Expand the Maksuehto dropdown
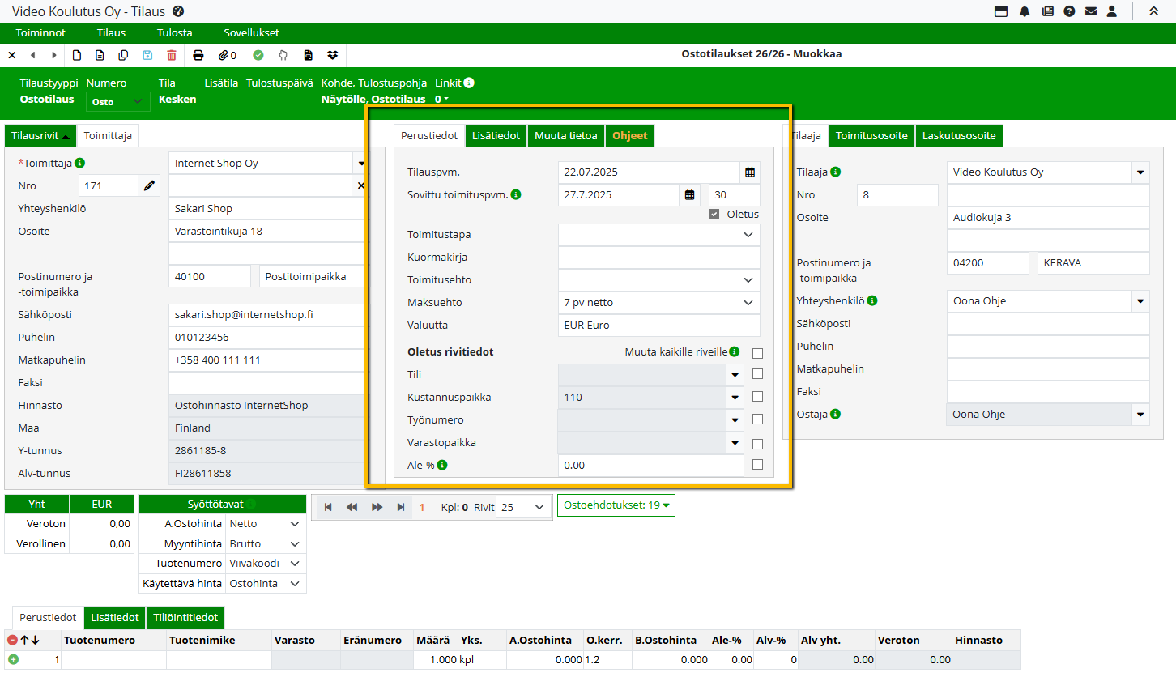The image size is (1176, 694). (748, 303)
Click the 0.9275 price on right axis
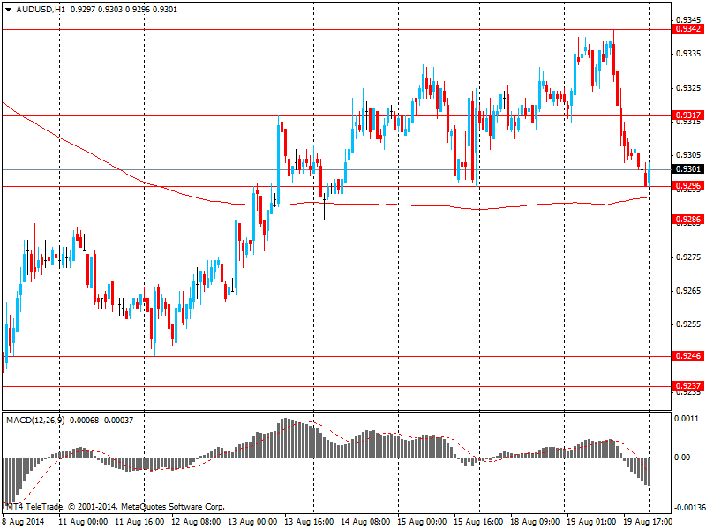706x529 pixels. point(687,257)
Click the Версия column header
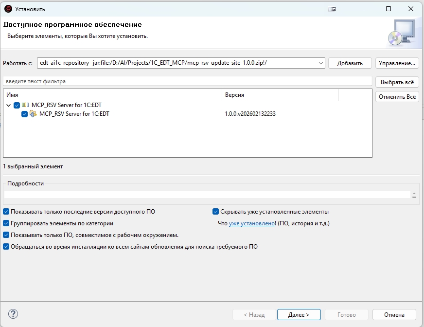The image size is (424, 327). point(280,95)
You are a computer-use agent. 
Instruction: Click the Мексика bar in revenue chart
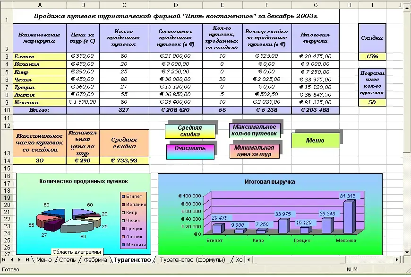tap(349, 217)
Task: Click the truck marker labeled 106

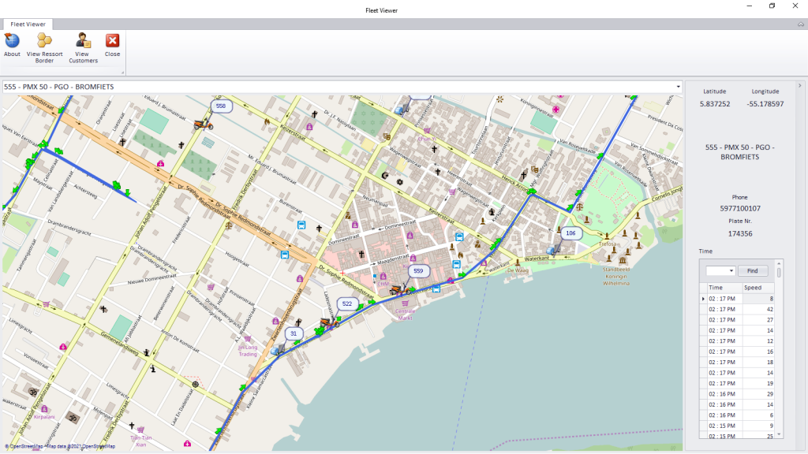Action: coord(556,251)
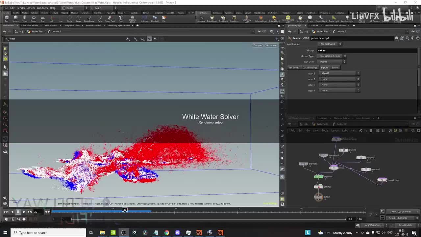421x237 pixels.
Task: Select the L-System shelf tool
Action: pyautogui.click(x=145, y=18)
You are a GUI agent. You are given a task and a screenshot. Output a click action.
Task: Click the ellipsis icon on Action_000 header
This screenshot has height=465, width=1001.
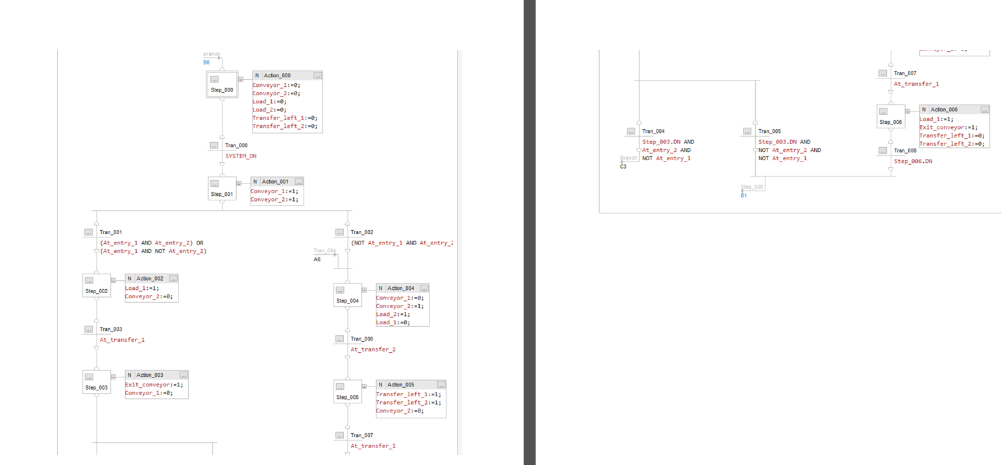pos(318,75)
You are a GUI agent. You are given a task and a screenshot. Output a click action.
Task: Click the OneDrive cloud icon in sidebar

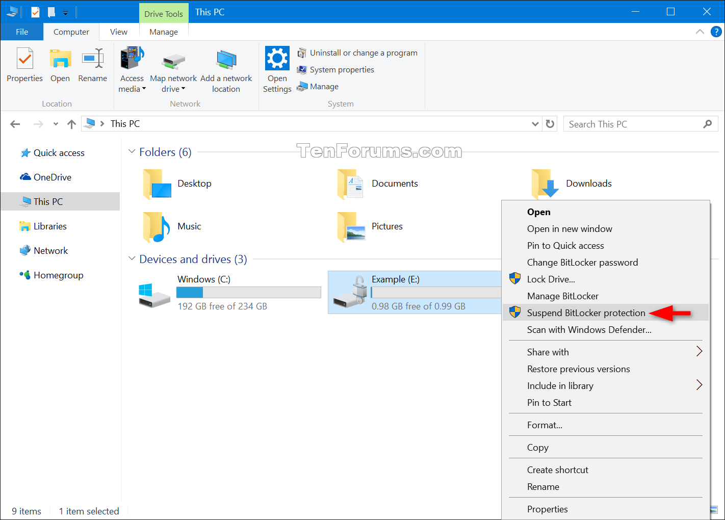click(24, 177)
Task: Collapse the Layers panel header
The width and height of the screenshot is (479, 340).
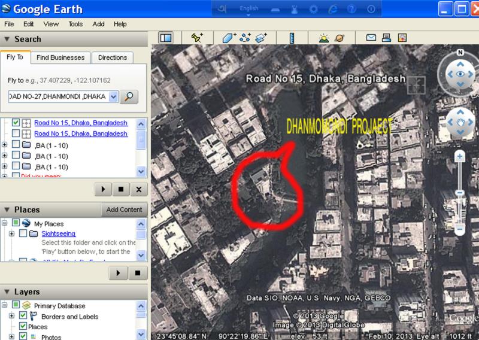Action: pos(7,292)
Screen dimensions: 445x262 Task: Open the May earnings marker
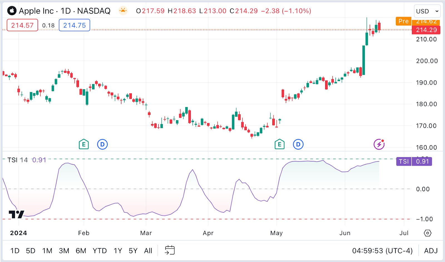click(280, 144)
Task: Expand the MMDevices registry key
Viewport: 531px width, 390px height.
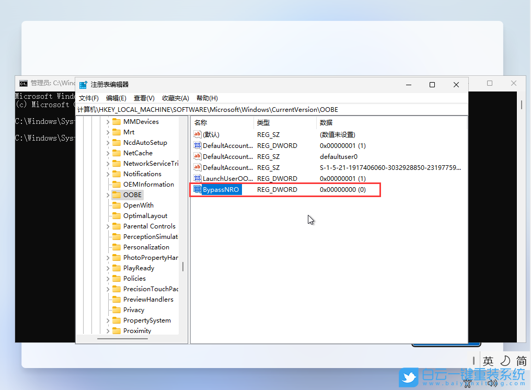Action: click(x=108, y=121)
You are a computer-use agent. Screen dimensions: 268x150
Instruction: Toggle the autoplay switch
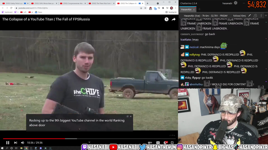click(150, 143)
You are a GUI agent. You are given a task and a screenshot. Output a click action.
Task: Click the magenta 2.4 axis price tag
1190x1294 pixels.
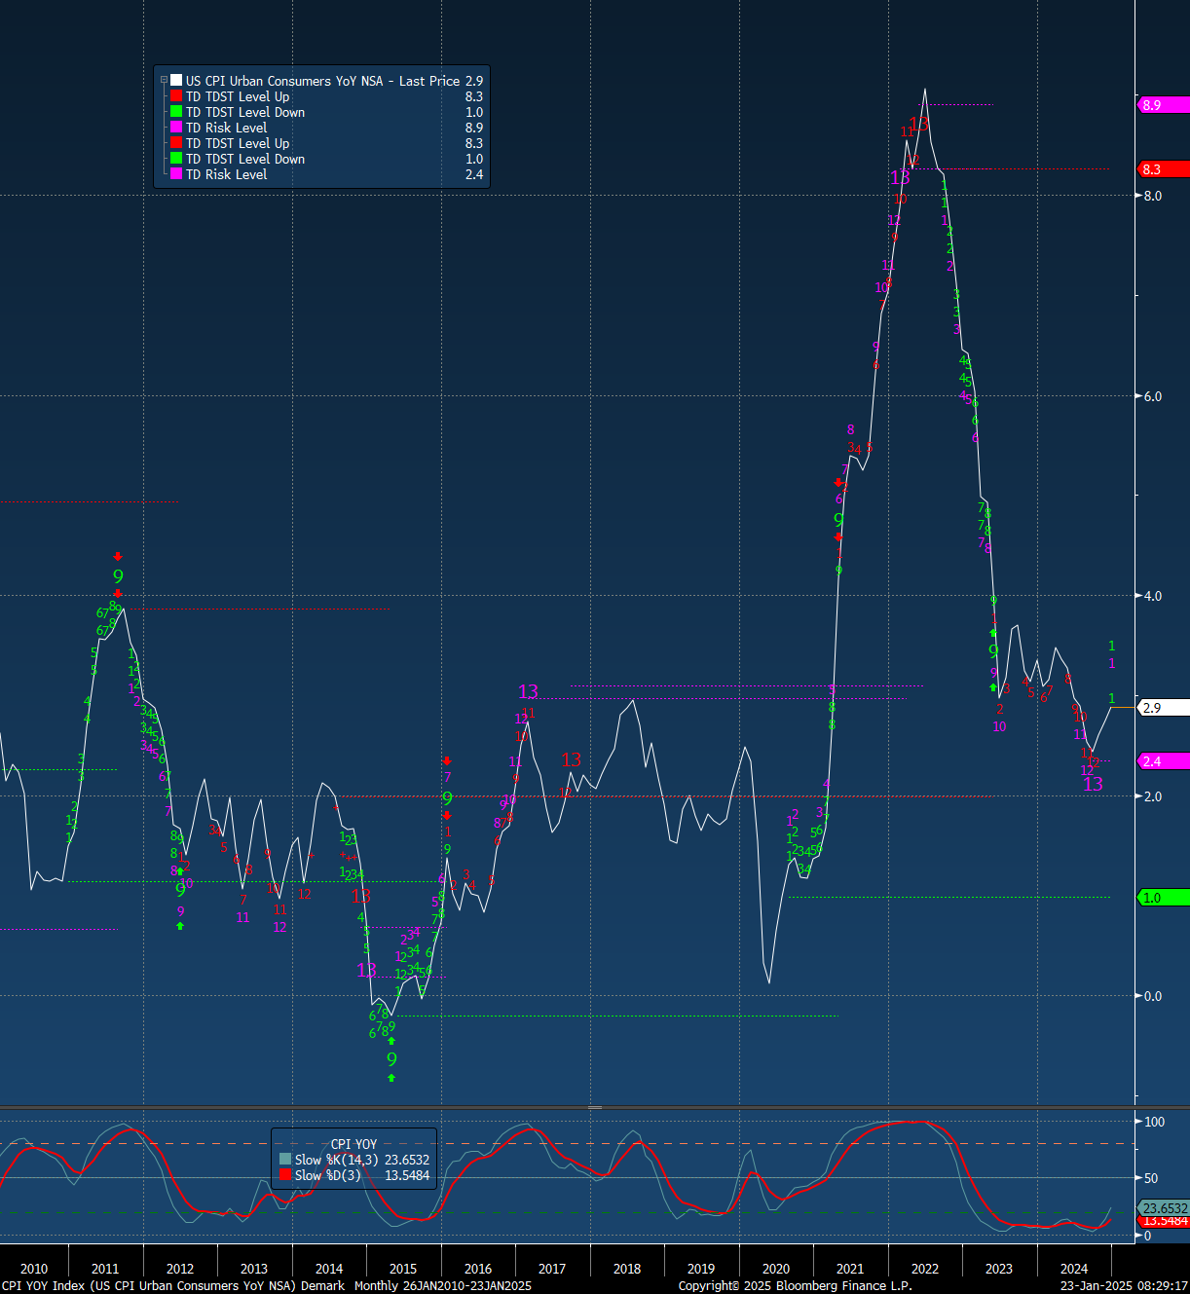pyautogui.click(x=1163, y=761)
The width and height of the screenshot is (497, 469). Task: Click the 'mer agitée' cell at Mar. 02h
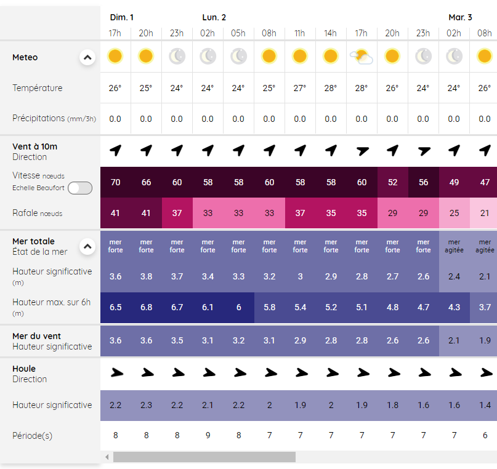tap(455, 246)
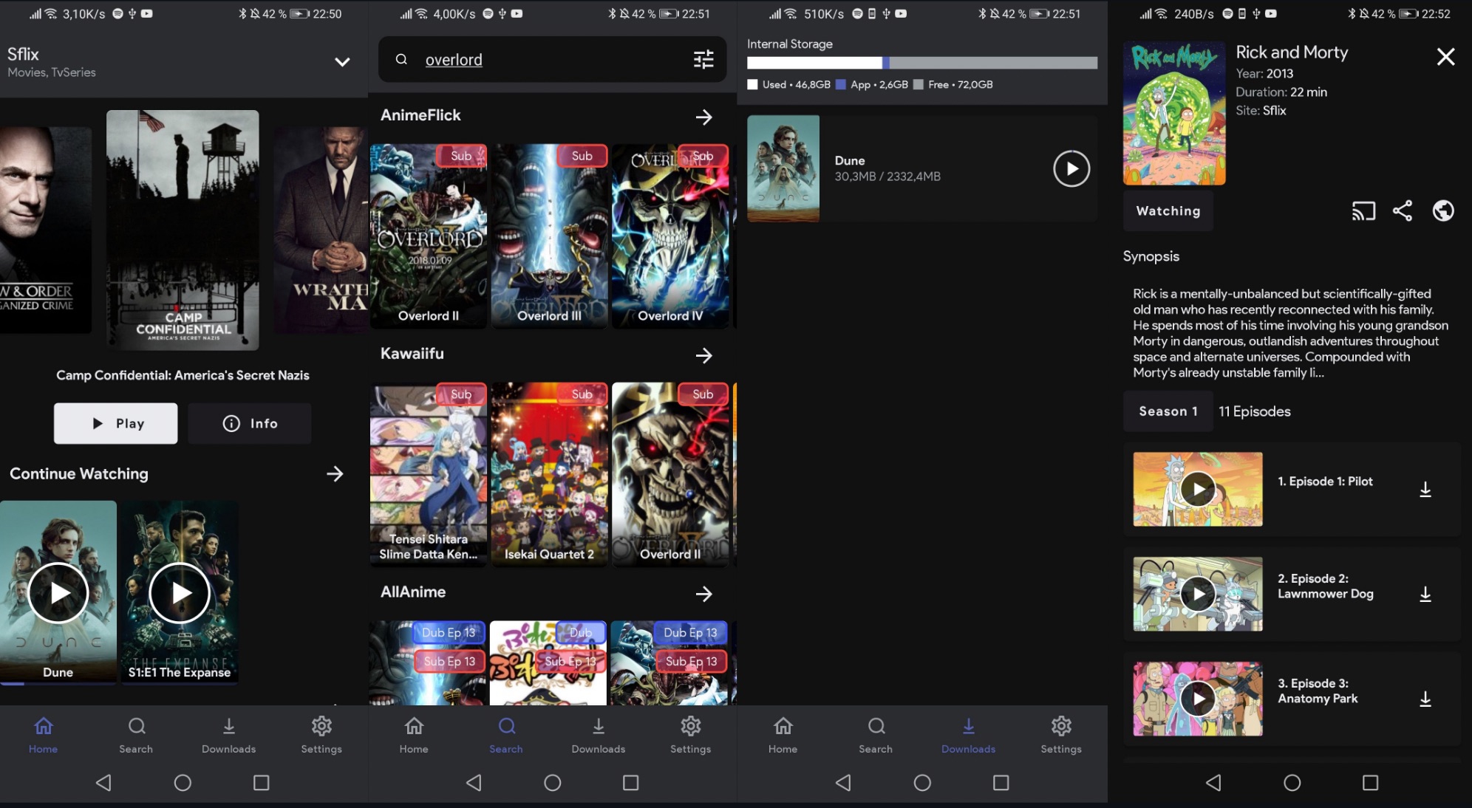The width and height of the screenshot is (1472, 808).
Task: Click the search input field for overlord
Action: coord(551,58)
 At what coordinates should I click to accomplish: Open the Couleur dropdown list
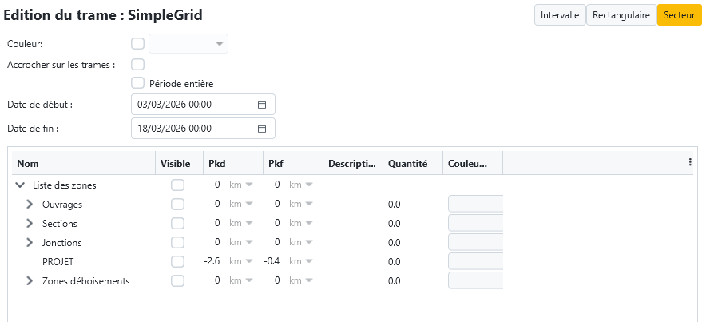pos(219,44)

--

▶ [AIM OF THE EXERCISE]
Your task is to repeat the records exactly. Images do not belong in the copy.

▶ [THE COMPLETED TASK]
Expand the Maksuehto dropdown
The image size is (1176, 694). (748, 303)
Click the 0.9275 price on right axis
706x529 pixels. point(687,257)
Click the Версия column header
The image size is (424, 327). point(280,95)
You are a computer-use agent. 
Instruction: Click the Мексика bar in revenue chart
tap(349, 217)
Task: Click the truck marker labeled 106

Action: coord(556,251)
421x237 pixels.
Task: Select the L-System shelf tool
Action: pyautogui.click(x=145, y=18)
You are a GUI agent. You are given a task and a screenshot. Output a click action.
Task: Click the ellipsis icon on Action_000 header
This screenshot has height=465, width=1001.
pos(318,75)
You are a GUI agent. You are given a task and a screenshot. Output a click action.
Task: Click the OneDrive cloud icon in sidebar

click(24, 177)
Task: Collapse the Layers panel header
The width and height of the screenshot is (479, 340).
Action: pos(7,292)
Screen dimensions: 445x262 Task: Open the May earnings marker
click(280, 144)
Task: Expand the MMDevices registry key
Viewport: 531px width, 390px height.
Action: click(x=108, y=121)
You are a computer-use agent. Screen dimensions: 268x150
Instruction: Toggle the autoplay switch
click(150, 143)
You are a GUI agent. You are given a task and a screenshot. Output a click action.
Task: Click the magenta 2.4 axis price tag
1190x1294 pixels.
pyautogui.click(x=1163, y=761)
The width and height of the screenshot is (497, 469). Task: Click the 'mer agitée' cell at Mar. 02h
tap(455, 246)
The width and height of the screenshot is (1472, 808).
Task: Click the search input field for overlord
Action: coord(551,58)
 At what coordinates should I click to accomplish: Open the Couleur dropdown list
pos(219,44)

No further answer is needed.